Jones [Alabama Story and Hollywood Nebraska]. allows for flexible casting to accommodate age and gender, and director Tony Davison wisely casts four men and four women to play multiple roles that highlight their skills in creating an array of distinct characters while emphasizing the ensemble nature of such a dramatic convention. -- Sydney Burdette, Isaac Garrison, Renee Lewis, Seth Maggard, Laura Smith, Todd Tasseff, James Ward, and Jean Webb comprise the multi-talented acting company whose rapid-fire naturalistic speech and commitment to each personality keep the action moving from scene to scene. [On closing night, one line of dialogue literally stopped the show.]
An experiment in launching a new Dating App conscripts a group of strangers who agree to meet on a public park bench for a ten-minute meeting with another member of the group, with no specific expectations, and several rules to follow: they must agree to share their personal details, be honest with one another, make no commitments or arrangements to meet again, no touching except for a handshake, and stay for no less and no more than the allotted ten minutes.
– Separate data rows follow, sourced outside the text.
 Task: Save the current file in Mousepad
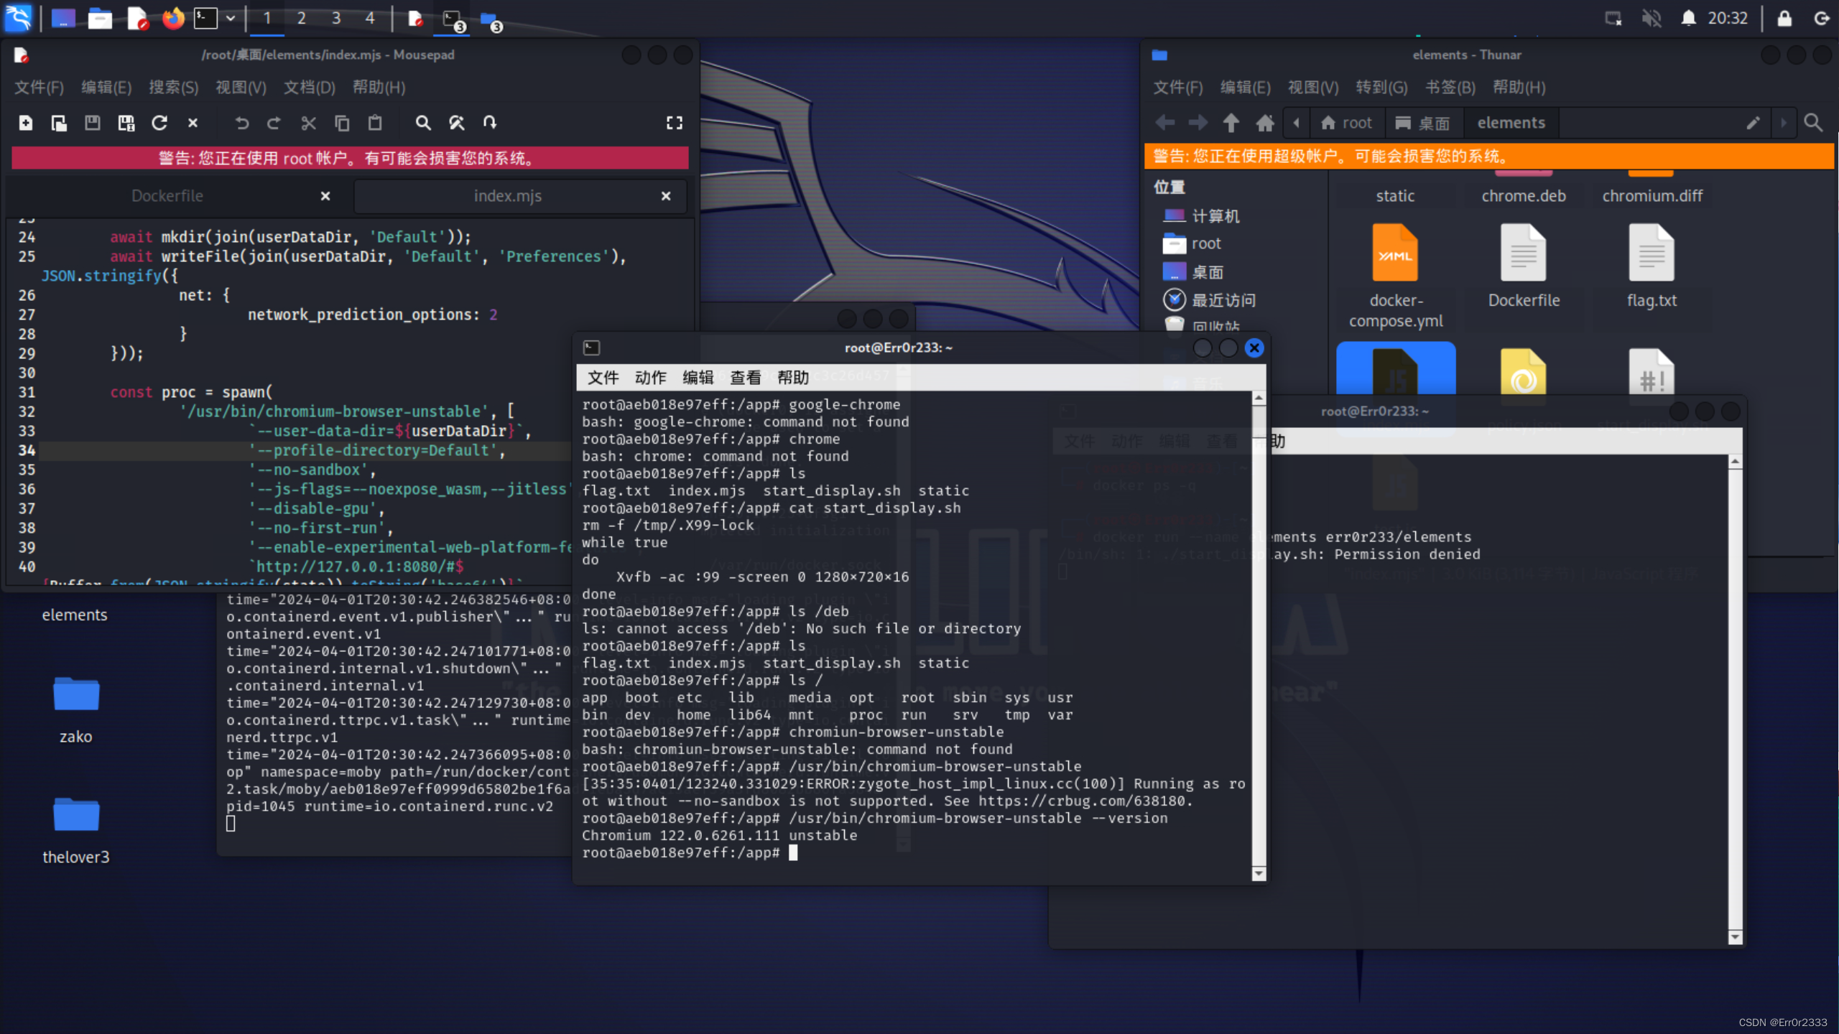(x=92, y=123)
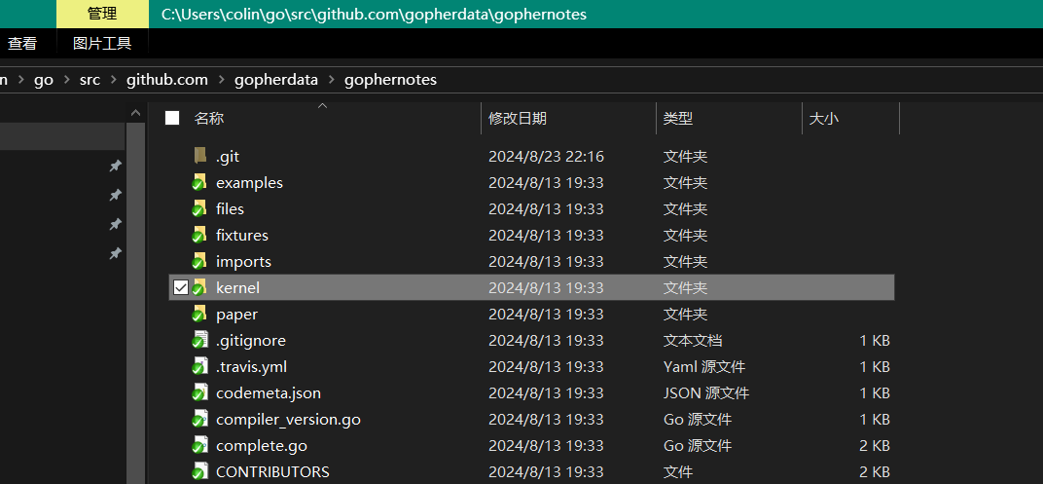Open the 图片工具 tab
Image resolution: width=1043 pixels, height=484 pixels.
coord(102,43)
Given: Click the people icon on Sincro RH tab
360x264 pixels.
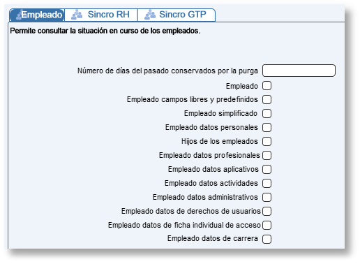Looking at the screenshot, I should [77, 15].
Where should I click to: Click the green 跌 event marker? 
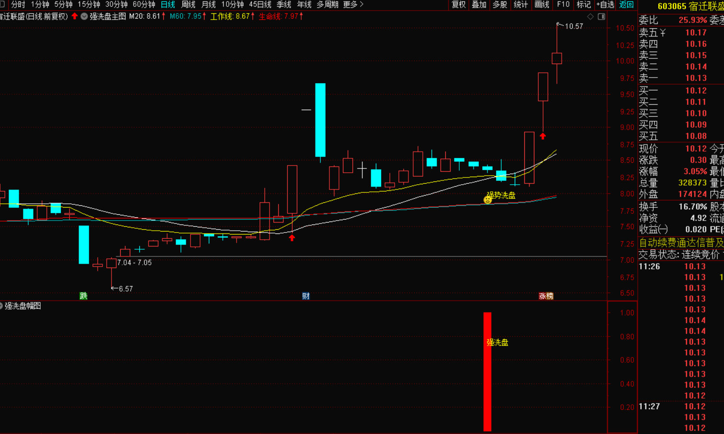[83, 296]
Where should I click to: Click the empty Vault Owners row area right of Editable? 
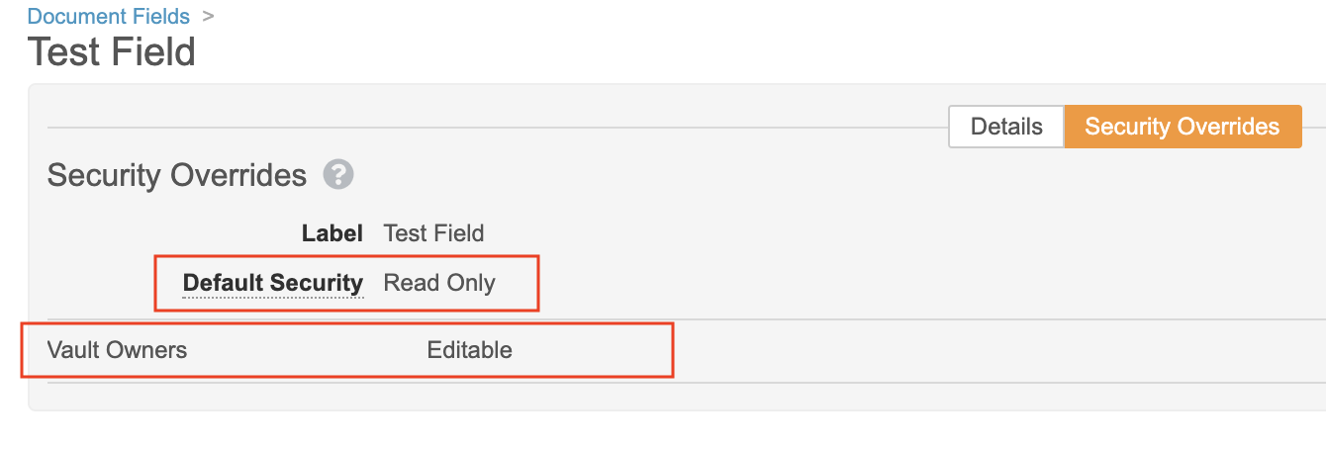[x=990, y=350]
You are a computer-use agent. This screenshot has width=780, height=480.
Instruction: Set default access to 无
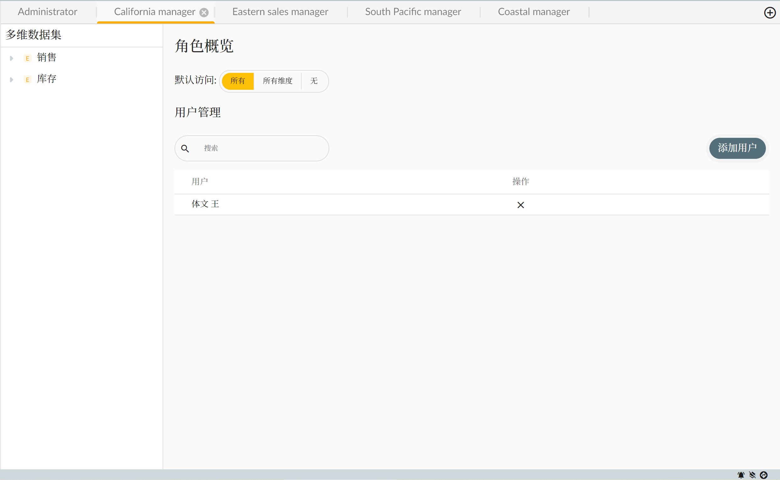pos(314,81)

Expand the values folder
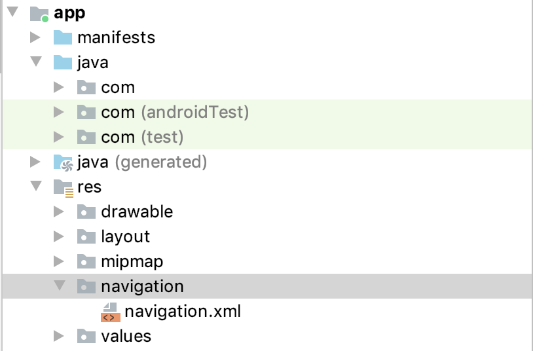pyautogui.click(x=59, y=337)
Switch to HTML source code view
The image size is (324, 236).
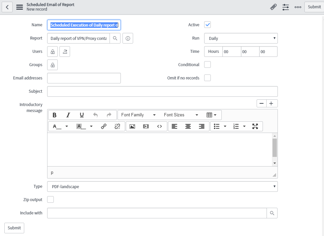[x=159, y=126]
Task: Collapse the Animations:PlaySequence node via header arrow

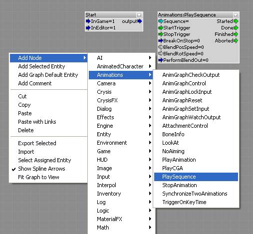Action: click(236, 15)
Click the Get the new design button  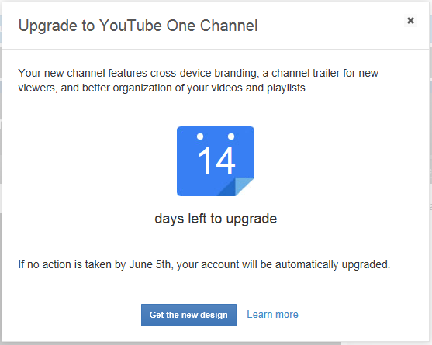click(x=188, y=315)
Imagine the complications.
A lone park bench serves as the set for all the scenes that take place in a variety of towns and cities; and the characters and their situations and purposes show a lot of familiar tropes of people trying to connect with one another. -- Jones has an ear for truthful dialogue and quirks of character; each scene is entertaining in its own right, and could stand alone as a complete vignette; but it goes on for too long. It needs to be more compact; perhaps with fewer scenes and no intermission Ten Minutes on a Bench could make a stronger impact.